Champion cited physical triggers: "Most common are anything involving the head and neck," including tumors there, insertion of a breathing tube during surgery, blood clots in the lungs, blows to the head or migraine.
The UPMC researcher believes some patients are "genetically predisposed," and then something stressful occurs. He is genotyping patients for a research study.
He and his colleagues also are studying why women, particularly those who are postmenopausal, get stress cardiomyopathy more often than men.
One possible reason is that postmenopausal women are more likely to seek medical attention for heart attack symptoms than younger women are, he said, citing "selection bias."
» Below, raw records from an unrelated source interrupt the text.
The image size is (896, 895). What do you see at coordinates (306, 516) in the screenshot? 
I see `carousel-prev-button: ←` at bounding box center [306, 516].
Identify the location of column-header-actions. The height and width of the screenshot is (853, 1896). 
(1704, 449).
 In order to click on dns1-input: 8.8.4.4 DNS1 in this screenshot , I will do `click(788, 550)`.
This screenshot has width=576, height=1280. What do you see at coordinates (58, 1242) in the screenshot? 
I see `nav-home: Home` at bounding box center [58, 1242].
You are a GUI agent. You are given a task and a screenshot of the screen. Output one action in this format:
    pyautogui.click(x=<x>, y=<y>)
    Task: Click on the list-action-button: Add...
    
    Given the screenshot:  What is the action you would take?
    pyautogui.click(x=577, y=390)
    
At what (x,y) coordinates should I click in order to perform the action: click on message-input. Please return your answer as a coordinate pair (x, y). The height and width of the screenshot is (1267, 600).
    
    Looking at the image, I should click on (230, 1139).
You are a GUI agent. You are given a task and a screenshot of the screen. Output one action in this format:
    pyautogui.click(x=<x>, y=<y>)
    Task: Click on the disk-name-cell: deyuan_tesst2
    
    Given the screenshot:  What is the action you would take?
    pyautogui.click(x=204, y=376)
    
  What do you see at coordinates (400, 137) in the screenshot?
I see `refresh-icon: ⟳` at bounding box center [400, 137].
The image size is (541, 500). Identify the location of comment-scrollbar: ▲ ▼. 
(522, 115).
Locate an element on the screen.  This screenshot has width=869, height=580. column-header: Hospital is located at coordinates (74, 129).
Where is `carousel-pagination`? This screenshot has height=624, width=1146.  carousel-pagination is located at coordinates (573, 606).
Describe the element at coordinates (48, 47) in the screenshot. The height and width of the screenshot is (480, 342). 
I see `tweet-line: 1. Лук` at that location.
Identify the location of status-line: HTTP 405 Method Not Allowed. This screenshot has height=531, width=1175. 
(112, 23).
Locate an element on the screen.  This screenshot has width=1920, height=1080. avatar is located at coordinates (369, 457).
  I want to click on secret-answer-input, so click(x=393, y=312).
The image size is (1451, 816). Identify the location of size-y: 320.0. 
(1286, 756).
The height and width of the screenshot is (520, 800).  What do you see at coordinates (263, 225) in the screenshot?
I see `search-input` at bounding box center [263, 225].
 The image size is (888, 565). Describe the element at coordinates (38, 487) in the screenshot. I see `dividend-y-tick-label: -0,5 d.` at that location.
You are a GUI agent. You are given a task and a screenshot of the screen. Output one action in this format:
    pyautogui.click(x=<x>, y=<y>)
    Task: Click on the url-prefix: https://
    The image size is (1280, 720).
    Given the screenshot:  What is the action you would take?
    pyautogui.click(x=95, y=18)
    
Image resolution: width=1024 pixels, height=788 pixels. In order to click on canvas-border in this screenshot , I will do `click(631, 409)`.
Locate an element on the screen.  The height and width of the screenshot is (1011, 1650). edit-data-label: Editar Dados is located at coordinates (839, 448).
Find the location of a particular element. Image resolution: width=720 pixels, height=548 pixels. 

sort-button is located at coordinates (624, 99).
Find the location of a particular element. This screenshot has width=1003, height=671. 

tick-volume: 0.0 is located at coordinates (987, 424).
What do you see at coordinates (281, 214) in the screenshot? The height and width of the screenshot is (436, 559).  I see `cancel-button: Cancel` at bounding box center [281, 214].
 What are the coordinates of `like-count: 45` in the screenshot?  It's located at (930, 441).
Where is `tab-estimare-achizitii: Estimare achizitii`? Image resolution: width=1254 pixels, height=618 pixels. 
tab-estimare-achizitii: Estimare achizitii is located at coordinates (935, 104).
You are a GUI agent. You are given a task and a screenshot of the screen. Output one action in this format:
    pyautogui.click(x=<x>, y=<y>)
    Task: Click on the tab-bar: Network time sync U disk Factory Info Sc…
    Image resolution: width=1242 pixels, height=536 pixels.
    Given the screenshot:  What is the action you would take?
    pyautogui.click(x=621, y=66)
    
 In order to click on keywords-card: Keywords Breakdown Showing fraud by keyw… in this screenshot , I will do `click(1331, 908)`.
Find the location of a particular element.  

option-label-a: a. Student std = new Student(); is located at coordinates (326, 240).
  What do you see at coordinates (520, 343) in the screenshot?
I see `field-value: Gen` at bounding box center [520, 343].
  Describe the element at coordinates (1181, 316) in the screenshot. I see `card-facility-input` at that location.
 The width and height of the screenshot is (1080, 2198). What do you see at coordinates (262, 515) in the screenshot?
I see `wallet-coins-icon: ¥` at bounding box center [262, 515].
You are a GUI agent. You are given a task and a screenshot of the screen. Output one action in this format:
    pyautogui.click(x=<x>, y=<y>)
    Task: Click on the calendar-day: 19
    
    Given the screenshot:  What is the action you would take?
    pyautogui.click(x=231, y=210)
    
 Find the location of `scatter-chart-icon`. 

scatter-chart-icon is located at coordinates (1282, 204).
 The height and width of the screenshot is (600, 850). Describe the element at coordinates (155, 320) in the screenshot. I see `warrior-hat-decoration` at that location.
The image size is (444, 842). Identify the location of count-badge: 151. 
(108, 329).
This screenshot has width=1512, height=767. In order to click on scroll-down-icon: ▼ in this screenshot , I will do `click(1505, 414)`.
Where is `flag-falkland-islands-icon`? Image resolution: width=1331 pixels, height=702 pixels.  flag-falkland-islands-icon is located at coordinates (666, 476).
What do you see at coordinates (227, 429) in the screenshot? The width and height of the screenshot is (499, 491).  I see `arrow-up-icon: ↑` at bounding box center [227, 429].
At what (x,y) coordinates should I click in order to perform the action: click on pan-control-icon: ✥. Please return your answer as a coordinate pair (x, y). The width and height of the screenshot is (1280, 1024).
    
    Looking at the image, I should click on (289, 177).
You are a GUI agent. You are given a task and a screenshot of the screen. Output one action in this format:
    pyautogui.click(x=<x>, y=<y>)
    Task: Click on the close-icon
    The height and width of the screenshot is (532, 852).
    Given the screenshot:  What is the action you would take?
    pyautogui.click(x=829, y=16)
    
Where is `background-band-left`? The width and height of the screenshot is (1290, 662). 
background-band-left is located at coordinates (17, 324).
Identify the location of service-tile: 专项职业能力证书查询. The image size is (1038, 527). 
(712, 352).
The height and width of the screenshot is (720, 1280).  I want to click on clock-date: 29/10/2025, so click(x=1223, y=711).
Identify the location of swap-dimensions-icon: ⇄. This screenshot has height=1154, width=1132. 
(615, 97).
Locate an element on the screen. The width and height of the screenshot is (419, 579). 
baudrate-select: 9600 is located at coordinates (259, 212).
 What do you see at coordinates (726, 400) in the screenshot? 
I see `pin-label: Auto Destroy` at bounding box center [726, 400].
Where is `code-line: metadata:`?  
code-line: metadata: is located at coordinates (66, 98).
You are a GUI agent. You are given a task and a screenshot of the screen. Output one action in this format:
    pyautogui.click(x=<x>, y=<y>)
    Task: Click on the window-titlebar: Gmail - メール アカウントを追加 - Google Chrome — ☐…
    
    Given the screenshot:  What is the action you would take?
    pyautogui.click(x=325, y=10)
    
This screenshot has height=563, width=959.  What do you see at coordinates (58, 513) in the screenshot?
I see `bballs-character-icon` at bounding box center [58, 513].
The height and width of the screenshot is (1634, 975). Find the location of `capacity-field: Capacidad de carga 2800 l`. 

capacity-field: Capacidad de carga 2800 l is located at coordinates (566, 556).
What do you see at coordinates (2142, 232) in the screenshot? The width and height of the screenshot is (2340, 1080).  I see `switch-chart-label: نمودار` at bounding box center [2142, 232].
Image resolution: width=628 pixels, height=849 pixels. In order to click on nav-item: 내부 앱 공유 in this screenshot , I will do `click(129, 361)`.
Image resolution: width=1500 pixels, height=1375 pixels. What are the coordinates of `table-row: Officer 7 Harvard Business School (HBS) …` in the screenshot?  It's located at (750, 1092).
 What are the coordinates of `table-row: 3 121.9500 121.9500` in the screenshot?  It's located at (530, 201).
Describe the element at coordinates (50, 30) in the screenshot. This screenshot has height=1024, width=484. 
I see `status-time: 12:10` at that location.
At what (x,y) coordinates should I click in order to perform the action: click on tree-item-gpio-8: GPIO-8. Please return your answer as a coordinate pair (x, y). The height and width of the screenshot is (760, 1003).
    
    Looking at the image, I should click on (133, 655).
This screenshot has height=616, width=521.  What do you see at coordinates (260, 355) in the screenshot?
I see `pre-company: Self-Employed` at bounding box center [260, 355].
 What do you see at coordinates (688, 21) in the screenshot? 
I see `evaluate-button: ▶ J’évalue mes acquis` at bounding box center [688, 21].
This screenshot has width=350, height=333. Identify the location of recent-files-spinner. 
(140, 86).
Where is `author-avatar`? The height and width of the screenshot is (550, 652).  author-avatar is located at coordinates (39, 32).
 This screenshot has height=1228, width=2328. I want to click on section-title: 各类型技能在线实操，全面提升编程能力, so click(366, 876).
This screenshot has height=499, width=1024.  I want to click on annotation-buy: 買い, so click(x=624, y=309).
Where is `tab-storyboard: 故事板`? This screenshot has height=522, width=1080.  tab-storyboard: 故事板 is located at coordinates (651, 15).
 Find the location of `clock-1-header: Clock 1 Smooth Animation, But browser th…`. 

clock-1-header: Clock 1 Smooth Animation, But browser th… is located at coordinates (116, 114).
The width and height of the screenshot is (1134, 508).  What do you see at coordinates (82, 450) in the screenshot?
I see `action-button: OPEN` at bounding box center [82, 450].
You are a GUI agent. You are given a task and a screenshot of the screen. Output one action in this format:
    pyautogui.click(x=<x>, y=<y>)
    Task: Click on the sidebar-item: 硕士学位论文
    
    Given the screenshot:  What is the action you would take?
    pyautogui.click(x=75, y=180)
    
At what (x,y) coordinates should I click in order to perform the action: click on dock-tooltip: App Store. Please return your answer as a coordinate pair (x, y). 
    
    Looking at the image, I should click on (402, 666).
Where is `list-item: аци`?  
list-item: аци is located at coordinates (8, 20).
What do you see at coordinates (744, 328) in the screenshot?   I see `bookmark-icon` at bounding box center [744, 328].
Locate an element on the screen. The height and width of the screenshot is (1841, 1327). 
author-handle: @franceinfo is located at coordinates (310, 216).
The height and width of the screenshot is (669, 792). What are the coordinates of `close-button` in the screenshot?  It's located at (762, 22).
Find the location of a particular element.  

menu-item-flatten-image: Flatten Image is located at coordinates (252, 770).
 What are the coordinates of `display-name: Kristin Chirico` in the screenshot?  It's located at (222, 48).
A second possibility involves "heart chemistry," he said, and how "when you lose the sex hormones estrogen and progesterone, that it predisposes someone to react differently to those elevated adrenaline levels."
If heart attack symptoms develop after a stressful event, seek medical help right away, Champion and Murali agree.
"One should take immediate action by getting to an emergency room and getting evaluated quickly," Murali said.
That includes taking a complete history, including an account of the stressful event. The doctor should order blood work to check for enzymes released because of a heart attack and a diagnostic test such as ultrasound, electrocardiogram or a heart catheterization.
"This syndrome is ... a diagnosis of exclusion," Champion said. "You have to diagnose it after you've ruled out other potential problems."
If the patient gets good medical support for the first 24 to 48 hours, he added, "then you have a good chance of surviving."